Jennifer Schmidt, Biography
Jennifer Schmidt (b. 1975, Bedford, Indiana) is a multi-media artist living in Brooklyn, NY and Boston, MA, who often works with printed media and graphic design to create sculptural installations, video, and screenprinted ephemera.
She received her Master of Fine Arts degree from the School of the Art Institute of Chicago in 1999 and Bachelor of Arts degrees in Studio Art and Art History from the University of Delaware in 1997; and is faculty within the Print and Paper Area and Graduate Program at the School of the Museum of Fine Arts, Boston.
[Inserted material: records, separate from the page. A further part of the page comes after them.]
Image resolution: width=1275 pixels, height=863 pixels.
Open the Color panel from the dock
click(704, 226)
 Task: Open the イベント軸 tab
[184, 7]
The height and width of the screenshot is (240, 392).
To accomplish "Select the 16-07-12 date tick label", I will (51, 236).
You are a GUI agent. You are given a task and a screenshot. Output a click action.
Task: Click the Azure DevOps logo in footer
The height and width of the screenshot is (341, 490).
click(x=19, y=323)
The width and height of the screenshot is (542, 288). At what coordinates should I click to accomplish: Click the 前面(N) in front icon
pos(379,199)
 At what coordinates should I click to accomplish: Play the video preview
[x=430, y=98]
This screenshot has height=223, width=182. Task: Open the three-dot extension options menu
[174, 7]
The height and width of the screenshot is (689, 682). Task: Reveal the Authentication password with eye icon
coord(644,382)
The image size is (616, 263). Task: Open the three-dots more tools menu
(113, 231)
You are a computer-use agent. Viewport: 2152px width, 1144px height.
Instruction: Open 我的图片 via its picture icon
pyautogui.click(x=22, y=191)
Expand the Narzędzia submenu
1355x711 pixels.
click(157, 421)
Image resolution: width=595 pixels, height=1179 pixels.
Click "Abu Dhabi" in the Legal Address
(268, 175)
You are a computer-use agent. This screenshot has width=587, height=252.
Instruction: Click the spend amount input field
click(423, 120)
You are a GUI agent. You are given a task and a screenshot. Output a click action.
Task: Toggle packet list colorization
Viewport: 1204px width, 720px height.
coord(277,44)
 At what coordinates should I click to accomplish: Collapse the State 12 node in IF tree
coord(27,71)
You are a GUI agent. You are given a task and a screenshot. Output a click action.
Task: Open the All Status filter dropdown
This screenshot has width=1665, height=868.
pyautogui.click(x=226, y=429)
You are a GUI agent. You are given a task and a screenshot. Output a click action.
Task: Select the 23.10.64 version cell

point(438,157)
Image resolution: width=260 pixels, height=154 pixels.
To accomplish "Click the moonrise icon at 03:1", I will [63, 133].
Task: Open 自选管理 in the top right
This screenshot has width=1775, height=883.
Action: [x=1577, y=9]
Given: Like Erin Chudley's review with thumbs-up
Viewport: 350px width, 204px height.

RECENT EXHIBITIONS AND SCREENINGS INCLUDE: International Print Center New York, NY, Pulsar Festival for New Media, Caracas, Venezuela, Cinema-Scope, London, UK and Miami, FL, Candela Gallery, Puerto Rico, Test Patterns: Public Art Project, Baltimore, MD, Conversational Lag, Volume Gallery, New York, NY, Video Series 2005. RECENT PUBLICATIONS INCLUDE: Collezioni:Edge, May/June 2002, Eleven Bulls, May 2002, Big Red and Shiny, 2004/2005/2006, and Drain Journal for Contemporary Art and Culture, 2005. RECENT CURATORIAL PROJECTS INCLUDE: Sound Lab, Siggraph 2007, Bit Logic, GASP, Boston, MA, Mybrary, BUILD, San Francisco, CA, LINGO, ONI Gallery, Boston, MA, and 13/Proof, Anchor Graphics, Chicago, IL.
Jennifer Schmidt is a 2007 fellow in Printmaking/Drawing/Artists’ Books from the New York Foundation for the Arts.